Richard Branson, Founder of Virgin Galactic (C) poses next to George T. Whitesides (R), CEO of Virgin Galactic Holdings after ringing the First Trade Bell to commemorate the company’s first day of trading on the New York Stock Exchange on October 28, 2019.
Johannes Eisele | AFP | Getty Images
“Virgin intends to use any proceeds to support its portfolio of global leisure, holiday and travel businesses that have been affected by the unprecedented impact of COVID-19,” the company said in a press release.
The sale of up to 25 million shares of Virgin Galactic common stock will be made “from time to time by means of ordinary brokers’ transactions,” the company said. The offering represents just under 22% of Branson’s total Virgin Galactic stake, which was valued at $2.32 billion as of Friday’s close of $20.18 a share.
Shares of Virgin Galactic fell as much as 8% in early trading but later recouped part of those losses to close down 3.9% at $19.40.
The Virgin Group – with its wide array of leisure, retail and travel businesses – has been battered by the coronavirus pandemic.
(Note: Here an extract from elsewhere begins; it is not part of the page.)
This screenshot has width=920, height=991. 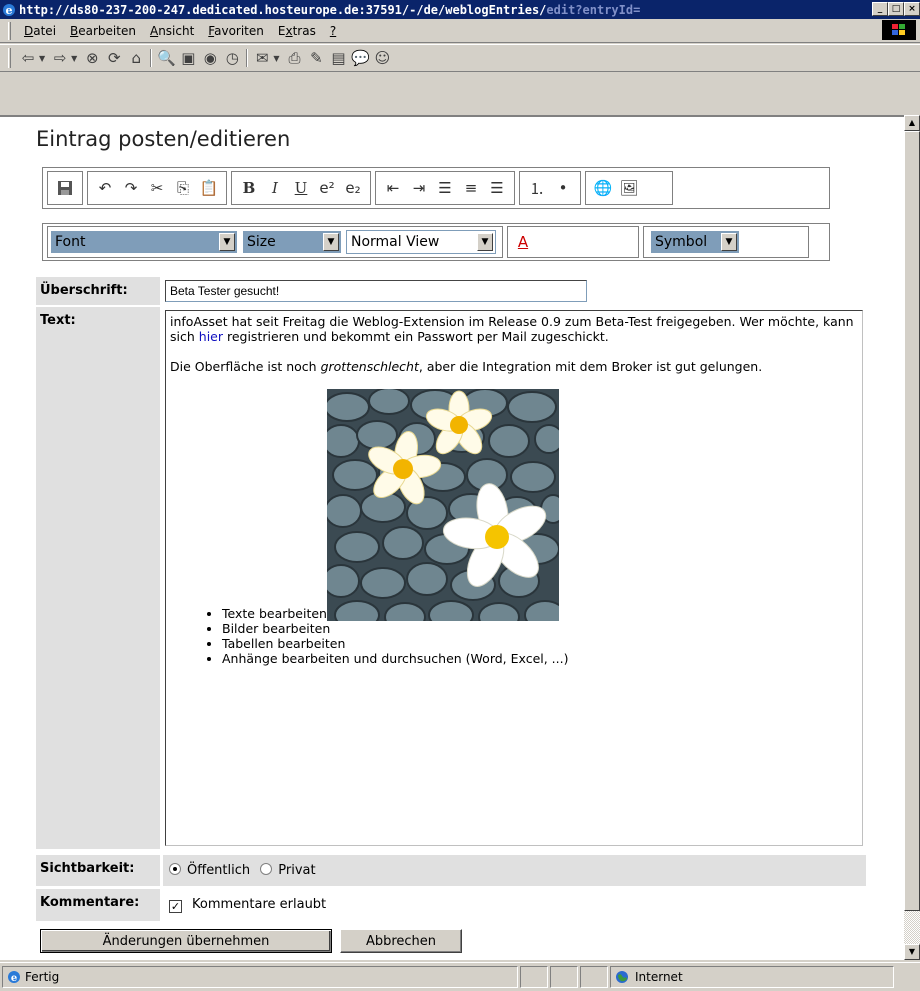 What do you see at coordinates (10, 58) in the screenshot?
I see `toolbar-grip` at bounding box center [10, 58].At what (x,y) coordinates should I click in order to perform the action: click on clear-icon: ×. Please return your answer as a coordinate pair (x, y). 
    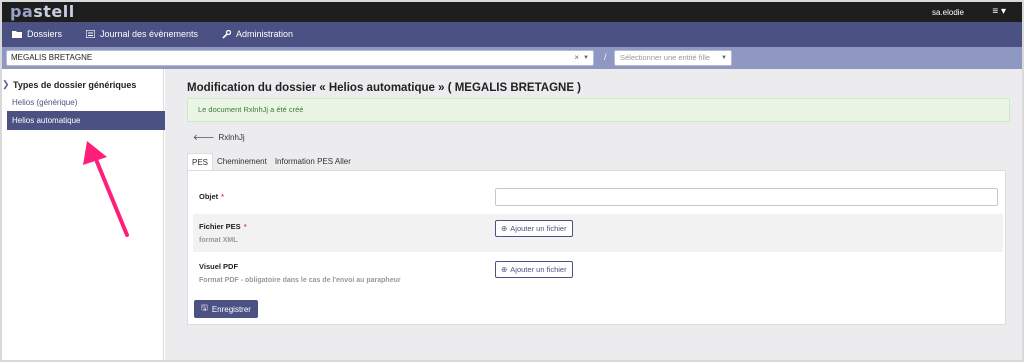
    Looking at the image, I should click on (576, 58).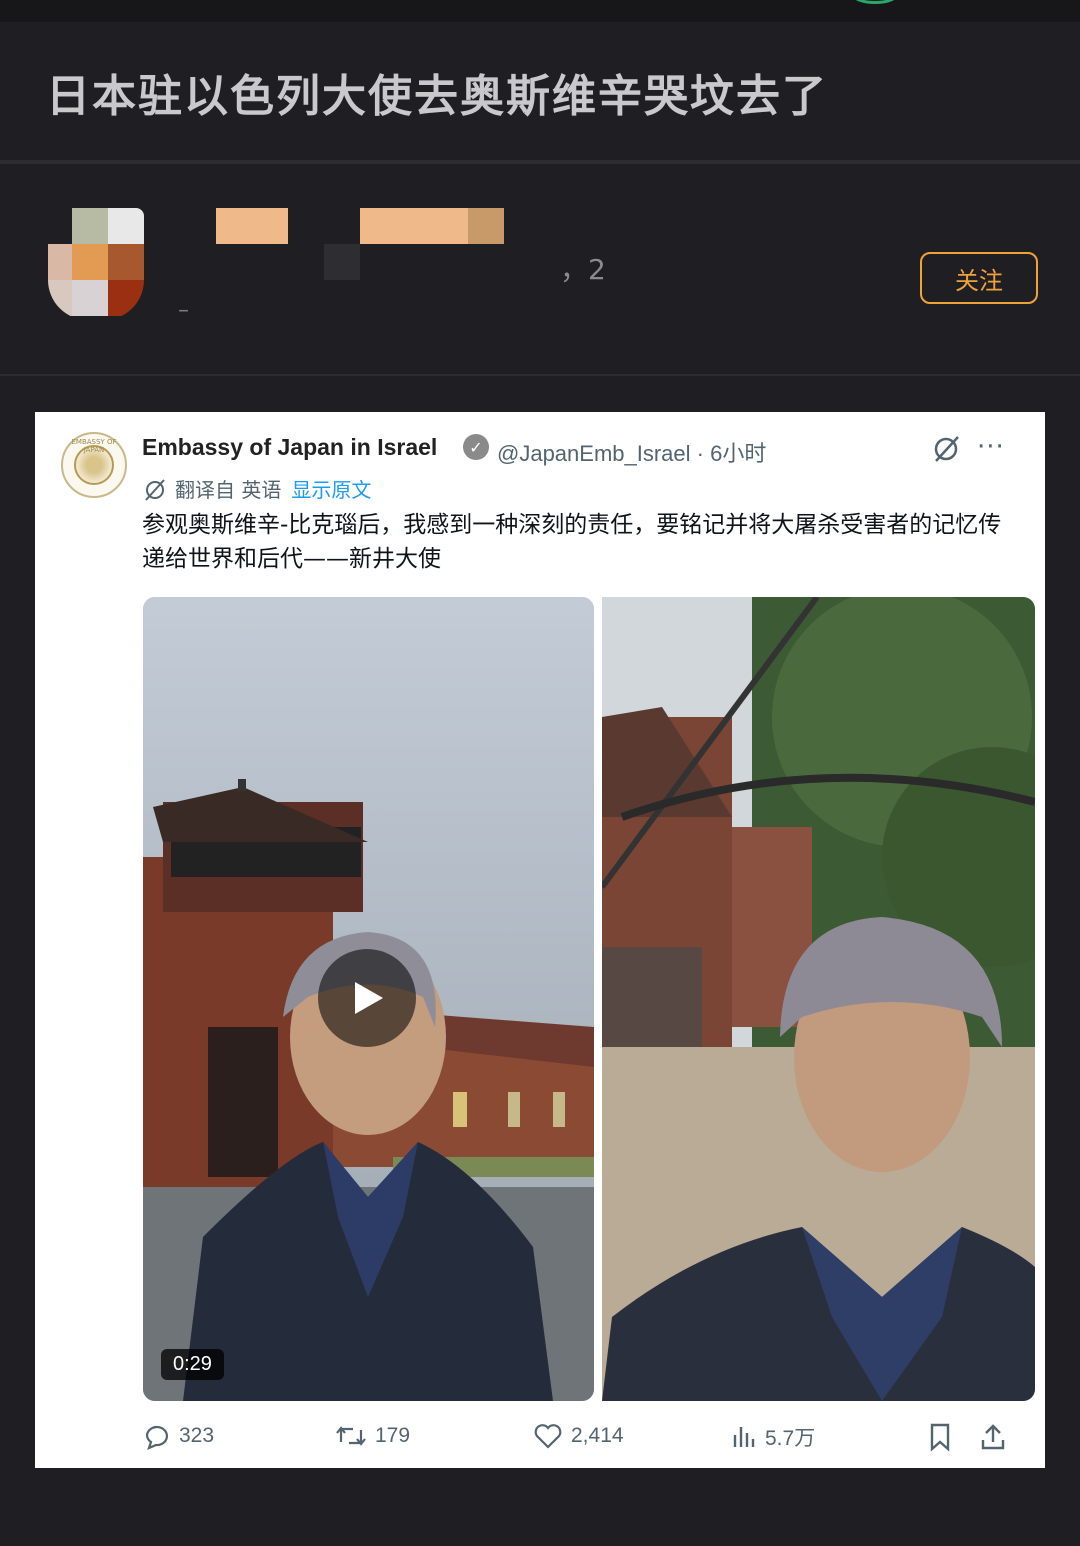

Its airlines have been especially hit hard, as Branson said last month that both Virgin Atlantic and Virgin Australia would need government loans in order to survive.
Branson took Virgin Galactic public last year through a merger with Chamath Palihapitiya’s venture Social Capital Hedosophia. The space tourism venture continues to operate at a loss but is aiming to fly Branson to space later this year, which would mark the beginning of Virgin Galactic’s commercial operations. The company is in the final stages of developing its reusable spacecraft, which can carry six passengers on a 90-minute trip to the edge of space.
Virgin Galactic has a backlog of about 600 customer reservations on its books, with the majority of tickets sold for between $200,000 and $250,000 per person. The company also has over 400 deposits of $1,000 each since taking its first step in February toward reopening ticket sales.